For this purpose, our population was divided into two groups: the group of patients who received asiprin and the group of patients who received placebo. Data were collected and processed on IBM SPSS statistics 26.0 statistical software. Normally distributed quantitative variables were described as mean and standard deviation, and analyzed between the two groups by the t-student test. Quantitative variables not normally distributed were described as median and interquartile range, and analyzed by nonparametric tests (U-mann whitney test). The qualitative variables were described in numbers, and the analysis between the two groups was done by Pearson's chi-square test or Fisher's exact test. Anonymity and confidentiality were respected in all stages of data processing.

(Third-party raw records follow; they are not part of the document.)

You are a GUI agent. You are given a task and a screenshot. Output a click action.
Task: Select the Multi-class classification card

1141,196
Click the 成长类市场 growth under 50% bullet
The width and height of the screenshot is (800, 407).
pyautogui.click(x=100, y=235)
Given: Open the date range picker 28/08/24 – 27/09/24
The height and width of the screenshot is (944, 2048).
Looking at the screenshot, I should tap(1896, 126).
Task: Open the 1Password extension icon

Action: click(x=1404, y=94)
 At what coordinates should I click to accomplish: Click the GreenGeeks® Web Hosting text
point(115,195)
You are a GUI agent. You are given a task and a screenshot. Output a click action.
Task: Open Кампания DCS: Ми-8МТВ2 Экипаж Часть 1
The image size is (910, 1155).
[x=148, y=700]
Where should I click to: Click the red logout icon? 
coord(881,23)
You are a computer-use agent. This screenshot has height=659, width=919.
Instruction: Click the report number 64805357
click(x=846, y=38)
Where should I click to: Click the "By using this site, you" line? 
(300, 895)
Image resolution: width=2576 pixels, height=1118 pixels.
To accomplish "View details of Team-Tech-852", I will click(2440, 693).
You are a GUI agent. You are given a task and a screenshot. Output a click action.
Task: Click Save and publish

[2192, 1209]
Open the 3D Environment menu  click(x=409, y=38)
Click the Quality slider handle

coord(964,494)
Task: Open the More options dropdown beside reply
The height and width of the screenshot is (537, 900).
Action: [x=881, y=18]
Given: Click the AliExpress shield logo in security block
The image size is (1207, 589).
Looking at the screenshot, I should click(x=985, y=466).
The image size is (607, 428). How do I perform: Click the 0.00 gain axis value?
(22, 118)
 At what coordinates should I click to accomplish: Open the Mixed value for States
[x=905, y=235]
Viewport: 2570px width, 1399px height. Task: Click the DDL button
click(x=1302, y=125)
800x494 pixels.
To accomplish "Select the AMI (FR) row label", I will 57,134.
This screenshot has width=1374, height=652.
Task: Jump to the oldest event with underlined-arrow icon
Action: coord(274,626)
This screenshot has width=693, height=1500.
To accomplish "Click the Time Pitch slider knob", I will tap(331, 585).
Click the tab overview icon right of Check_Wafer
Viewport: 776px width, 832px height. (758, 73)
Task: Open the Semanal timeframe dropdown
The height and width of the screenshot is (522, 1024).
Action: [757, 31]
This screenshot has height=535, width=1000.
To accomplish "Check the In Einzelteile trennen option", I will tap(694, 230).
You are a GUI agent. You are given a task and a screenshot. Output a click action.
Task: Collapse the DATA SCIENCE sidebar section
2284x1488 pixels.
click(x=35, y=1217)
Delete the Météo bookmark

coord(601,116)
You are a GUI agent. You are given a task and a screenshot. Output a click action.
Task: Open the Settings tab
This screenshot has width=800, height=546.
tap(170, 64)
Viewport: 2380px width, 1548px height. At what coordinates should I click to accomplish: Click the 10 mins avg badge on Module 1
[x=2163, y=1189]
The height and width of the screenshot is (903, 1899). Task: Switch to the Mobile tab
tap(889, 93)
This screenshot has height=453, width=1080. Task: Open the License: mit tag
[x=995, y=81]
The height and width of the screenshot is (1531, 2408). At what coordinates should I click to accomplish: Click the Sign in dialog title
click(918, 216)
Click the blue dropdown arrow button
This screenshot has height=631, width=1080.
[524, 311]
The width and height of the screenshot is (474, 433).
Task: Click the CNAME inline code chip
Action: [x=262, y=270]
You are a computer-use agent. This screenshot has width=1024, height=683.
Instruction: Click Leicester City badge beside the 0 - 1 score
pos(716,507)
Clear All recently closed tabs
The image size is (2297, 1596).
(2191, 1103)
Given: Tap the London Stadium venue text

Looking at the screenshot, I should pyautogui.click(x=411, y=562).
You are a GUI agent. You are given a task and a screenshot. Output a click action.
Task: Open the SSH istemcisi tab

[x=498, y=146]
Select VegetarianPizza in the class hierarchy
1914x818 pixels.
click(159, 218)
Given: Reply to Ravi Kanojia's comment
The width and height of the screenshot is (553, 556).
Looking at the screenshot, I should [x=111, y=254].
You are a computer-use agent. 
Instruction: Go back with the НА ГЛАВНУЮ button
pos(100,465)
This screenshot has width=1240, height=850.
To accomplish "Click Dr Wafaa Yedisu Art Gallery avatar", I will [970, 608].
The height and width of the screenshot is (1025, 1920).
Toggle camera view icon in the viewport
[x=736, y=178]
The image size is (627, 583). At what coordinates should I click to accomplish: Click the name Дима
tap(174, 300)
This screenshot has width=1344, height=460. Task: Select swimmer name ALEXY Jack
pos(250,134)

For the primary outcome, a Cox proportional hazards regression analysis adjusted for the main variables described in the literature as a risk factor for mortality (age, previous heart disease, D-dimer level, and mechanical ventilation) was performed with the associated 95% confidence interval (CI) and two-sided p-value reported and a p-value less than 0.05 was considered statistically significant. For secondary outcomes, a logistic regression statistical analysis was applied. First, a univariate approach was performed for all covariates, and then a multivariate analysis was performed for all covariates that had a statistically significant result in the univariate analysis with an associated 95% confidence interval (CI) and two-sided p value were reported. For all statistical tests, a p value less than 0.05 was considered statistically significant.
Ethical aproval
This study was approved by the Mohammed Ith University ethical committee for biomedical research in OUJDA (Morocco) under the number 017/20.Access to patient data was authorized by the Mohammed VI university hospital and approved by the head of the department, and this after having the signed consent of the patients for participation in the study. For both groups, an informed consent was presented to each patient upon admission, for the explanation of the interest of the study, and the potential benefit expected as well as the complications on the use of aspirin. All included patients granted their participation in the study, with a signed consent. Data anonymity was respected in accordance with national and international guidelines.